*WHAT THE EXERCISE ASKS*. Print each record below word for word.

*RECORD EXTRACTS*.
▬▬▬

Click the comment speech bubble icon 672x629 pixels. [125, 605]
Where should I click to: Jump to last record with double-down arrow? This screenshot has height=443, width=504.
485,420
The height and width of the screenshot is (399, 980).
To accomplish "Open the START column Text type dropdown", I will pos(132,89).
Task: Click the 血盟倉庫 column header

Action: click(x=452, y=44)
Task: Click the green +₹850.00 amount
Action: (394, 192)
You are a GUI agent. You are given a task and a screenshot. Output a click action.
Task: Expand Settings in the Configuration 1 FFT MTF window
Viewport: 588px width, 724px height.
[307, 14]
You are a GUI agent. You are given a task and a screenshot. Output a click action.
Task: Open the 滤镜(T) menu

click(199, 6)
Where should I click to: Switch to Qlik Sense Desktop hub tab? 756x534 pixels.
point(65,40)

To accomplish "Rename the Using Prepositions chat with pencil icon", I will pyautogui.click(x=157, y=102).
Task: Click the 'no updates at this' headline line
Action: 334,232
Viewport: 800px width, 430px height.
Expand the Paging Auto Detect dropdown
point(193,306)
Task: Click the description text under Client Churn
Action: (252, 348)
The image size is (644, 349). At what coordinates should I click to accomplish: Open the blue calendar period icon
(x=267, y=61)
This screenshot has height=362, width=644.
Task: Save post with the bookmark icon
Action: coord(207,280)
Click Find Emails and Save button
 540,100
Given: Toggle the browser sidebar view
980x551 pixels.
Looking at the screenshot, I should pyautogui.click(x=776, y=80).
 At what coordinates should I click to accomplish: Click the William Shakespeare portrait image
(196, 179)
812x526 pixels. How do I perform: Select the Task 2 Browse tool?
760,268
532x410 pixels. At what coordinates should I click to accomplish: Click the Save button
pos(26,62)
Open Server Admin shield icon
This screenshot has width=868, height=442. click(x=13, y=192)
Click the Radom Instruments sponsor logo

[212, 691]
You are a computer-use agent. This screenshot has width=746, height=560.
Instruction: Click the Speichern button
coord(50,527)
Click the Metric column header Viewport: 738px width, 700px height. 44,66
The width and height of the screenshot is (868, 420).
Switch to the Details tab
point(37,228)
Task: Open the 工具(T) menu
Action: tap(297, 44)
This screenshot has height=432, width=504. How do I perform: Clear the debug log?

▬▬▬

*WRITTEN ANSWER*.
Click the comment speech bubble icon 672x629 pixels. [125, 605]
Where should I click to: Jump to last record with double-down arrow? This screenshot has height=443, width=504.
485,420
The height and width of the screenshot is (399, 980).
To accomplish "Open the START column Text type dropdown", I will pos(132,89).
Task: Click the 血盟倉庫 column header

Action: click(x=452, y=44)
Task: Click the green +₹850.00 amount
Action: (394, 192)
You are a GUI agent. You are given a task and a screenshot. Output a click action.
Task: Expand Settings in the Configuration 1 FFT MTF window
Viewport: 588px width, 724px height.
[307, 14]
You are a GUI agent. You are given a task and a screenshot. Output a click action.
Task: Open the 滤镜(T) menu

click(199, 6)
Where should I click to: Switch to Qlik Sense Desktop hub tab? 756x534 pixels.
point(65,40)

To accomplish "Rename the Using Prepositions chat with pencil icon", I will pyautogui.click(x=157, y=102).
Task: Click the 'no updates at this' headline line
Action: 334,232
Viewport: 800px width, 430px height.
Expand the Paging Auto Detect dropdown
point(193,306)
Task: Click the description text under Client Churn
Action: (252, 348)
The image size is (644, 349). At what coordinates should I click to accomplish: Open the blue calendar period icon
(x=267, y=61)
This screenshot has height=362, width=644.
Task: Save post with the bookmark icon
Action: coord(207,280)
Click Find Emails and Save button
 540,100
Given: Toggle the browser sidebar view
980x551 pixels.
Looking at the screenshot, I should pyautogui.click(x=776, y=80).
 At what coordinates should I click to accomplish: Click the William Shakespeare portrait image
(196, 179)
812x526 pixels. How do I perform: Select the Task 2 Browse tool?
760,268
532x410 pixels. At what coordinates should I click to accomplish: Click the Save button
pos(26,62)
Open Server Admin shield icon
This screenshot has width=868, height=442. click(x=13, y=192)
Click the Radom Instruments sponsor logo

[212, 691]
You are a computer-use agent. This screenshot has width=746, height=560.
Instruction: Click the Speichern button
coord(50,527)
Click the Metric column header Viewport: 738px width, 700px height. 44,66
The width and height of the screenshot is (868, 420).
Switch to the Details tab
point(37,228)
Task: Open the 工具(T) menu
Action: tap(297, 44)
This screenshot has height=432, width=504. How do I perform: Clear the debug log?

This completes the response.